Yirgalem Fisseha Mebrahtu (Amharic: ይርጋለም ፍስሃ መብራቱ; born 1981) is an Eritrean poet, writer and journalist. In 2009, she was arrested by the Eritrean government and imprisoned. Since 2018, she has been living in exile in Munich with the support of the PEN Center Germany.
Born in 1981 in Adi Keyh,[1] Yirgalem Fisseha Mebrahtu has written poetry since she was a child. From the mid-1990s, she has taken part in literary events, first at her school and later in private and state media. She founded the Adi Keyh Literature Club with other young writers, which was part of a network of similar groups perceived as reviving Eritrean literature.[2] Until private media was banned in 2001, she worked as an independent journalist and published poems in literary magazines. In 2002 she attended the Teacher Training Institute in the capital Asmara. From September 2003 to February 2009, she was a writer, presenter and program director at the Radio Bana radio station of the Eritrean Ministry of Education. There she produced health news, interviewed doctors and provided information about HIV.[3]

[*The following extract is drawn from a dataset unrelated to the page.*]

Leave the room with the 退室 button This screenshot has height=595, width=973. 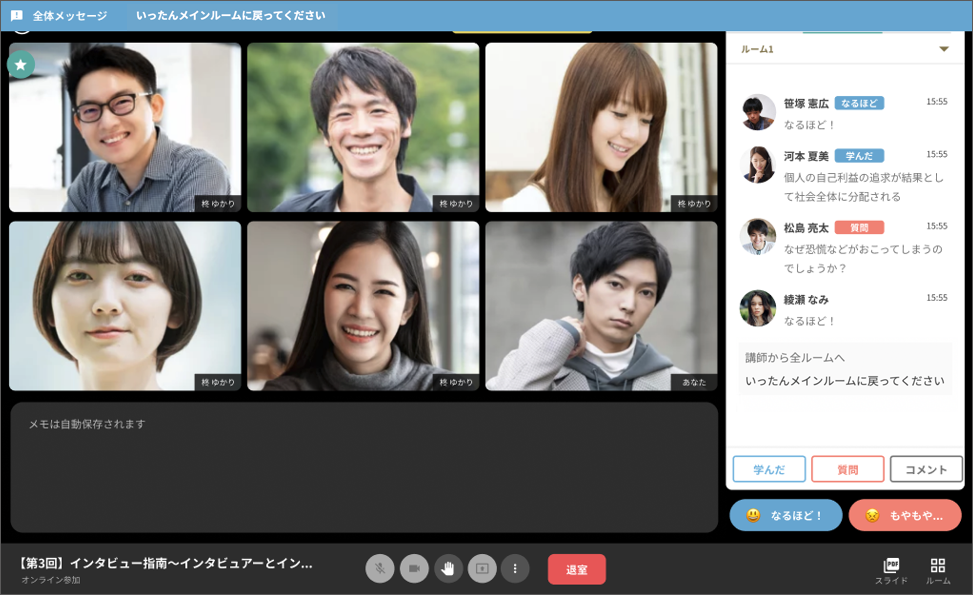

On 9 February 2009, she was arrested with about 30 other people in the radio station building, and she was the only woman among those arrested.[4] She was accused of having ties to foreign media, other charges included allegedly plotting to assassinate the President and belittling politicians.[5] She spent the first two years in solitary confinement in Mai Swra prison, where she was also tortured. After 6 years in prison without charge and without trial, she was released in 2015. Around 2017, she attempted to flee Eritrea but was arrested at the border and imprisoned again for four months. After her release, she managed to escape to Uganda.[6] [7] Other journalists who received similar mistreatment include: Bereket Misghina, Basilios Zemo, and Meles Negusse Kiflu.[8]
The circumstances of her imprisonment received significant international media attention, in the context of a debate on human rights in Eritrea.[9] [10] [11] She was supported by PEN International. In 2014, Reporters Without Borders included her in their first list of 100 Press Freedom Heroes.[12]
In December 2018, she was able to come to Munich as a recipient of the Writers-in-Exile grant from the PEN Center Germany.[13] Her successor in the PEN apartment was Stella Nyanzi.[14]
In 2019, she published 130 poems written prior to imprisonment and after her release from exile. They first appeared as ኣለኹ (I'm alive) written in Tigrinya; in 2022 the German translation was published.[15] According to the publisher, the poems fall into two categories: "calm, cowardice and modesty and courage" on the one hand and "the high point of tension, the battlefield of vice and decency, violence and justice, the destruction and continuity of generations" on the other, persecution and death."[16] In 2022, 33 short stories and essays were published in Tigrinya in which she freed herself from her persecution and chose freer subjects.